Benzodiazepine: aumentano il rischio di Alzheimer con l’assunzione prolungata
di Maria Rita Montebelli
A lanciare l’allarme è uno studio franco-canadese, che evidenzia un aumento di rischio del 51% in chi assume benzodiazepine in maniera continuativa per oltre tre mesi. Le long acting sarebbero le più pericolose
11 SET - Le benzodiazepine, assunte come ansiolitici o ipnoinducenti per lunghi periodi, potrebbero rappresentare un fattore di rischio per morbo di Alzheimer. Già in passato c’erano state segnalazioni di un aumentato rischio di demenza tra gli
habitué di questi farmaci, ma non era chiaro se questa associazione fosse solo casuale o meno.
Un gruppo di ricerca franco-canadese è andato dunque ad esaminare la relazione tra Alzheimer ed esposizione alle benzodiazepine, alla ricerca di una relazione dose-risposta, cioè di una soglia di esposizione che facesse lievitare il rischio Alzheimer.
È stata esaminata a questo scopo la banca dati del programma di assicurazione sanitaria del Quebec, andando a ricercare i casi di Alzheimer diagnosticati tra gli anziani ai quali erano state prescritte benzodiazepine.
In una finestra temporale di sei anni, sono stati individuati 1796 casi di Alzheimer, che sono stati confrontati con un gruppo di controllo composto da 7184 persone di pari età, in buona salute.
I risultati dello studio, pubblicato su
British Medical Journal, indicano che assumere benzodiazepine per più di tre mesi, aumenta il rischio di Alzheimer del 51%; il rischio aumenta di pari passo all’aumentare del periodo di esposizione, ed è maggiore per le benzodiazepine
long-acting, rispetto alle
short-acting.
Secondo gli autori, i risultati di questo studio rinforzano il sospetto di una possibile associazione diretta delle benzodiazepine sulla genesi della demenza , ma non escludono che l’assunzione cronica di questi farmaci possa rappresentare un marcatore precoce di una condizione, associata ad un aumentato rischio di demenza.
Il
take home message è dunque di non demonizzare questa categoria di farmaci, molto utili sia nella gestione dei disturbi d’ansia che nell’insonnia transitoria, ma di utilizzarli con giudizio e per brevi periodi, senza mai superare i tre mesi di trattamento. Gli autori ritengono inoltre che questi risultati siano di enorme importanza per la salute pubblica, considerato l’uso cronico che molti anziani fanno delle benzodiazepine e dell’incidenza della demenza in crescita esponenziale nei Paesi occidentali.

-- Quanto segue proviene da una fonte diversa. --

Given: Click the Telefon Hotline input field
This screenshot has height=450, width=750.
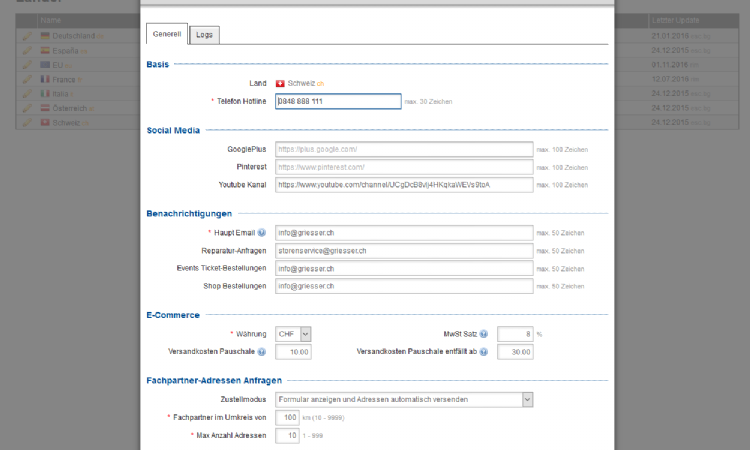Looking at the screenshot, I should pyautogui.click(x=337, y=101).
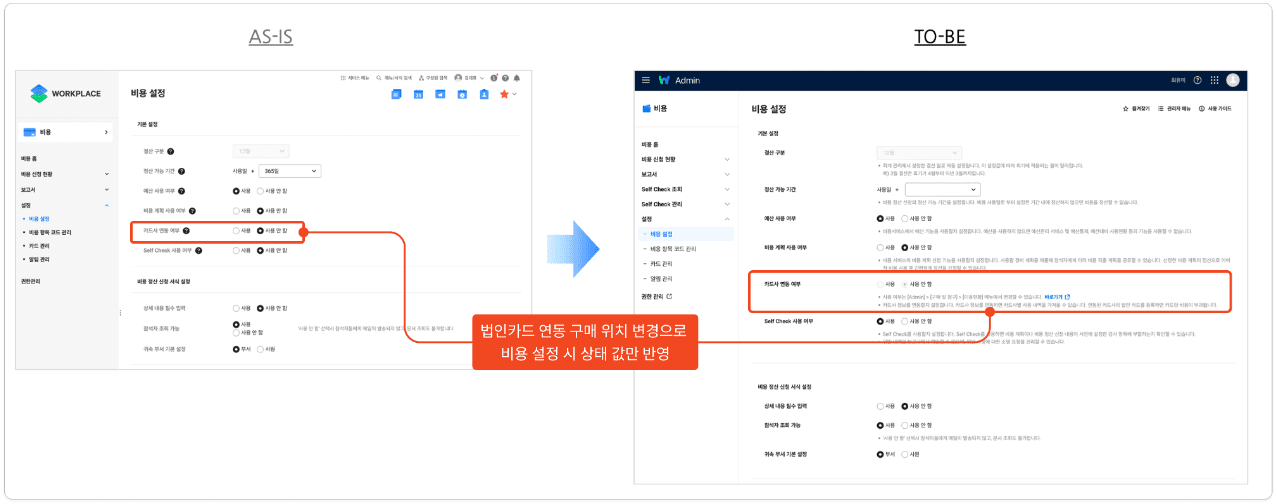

Ad essere affetti da demenza sono al momento circa 36 milioni di persone nel mondo, un numero destinato a raddoppiare ogni 20 anni.
Kristine Yaffe della
University of California di San Francisco e
Malaz Boustani dell’
Indiana University Center for Aging Research, in un editoriale di commento, pubblicato sullo stesso numero, ricordano che nel 2012, l’
American Geriatrics Society ha inserito le benzodiazepine nella lista dei farmaci inappropriati per gli anziani , proprio in vista degli effetti indesiderati sulla sfera cognitiva. Ciò nonostante, si stima che un anziano su due continui ad assumere, spesso fuori controllo, questi farmaci.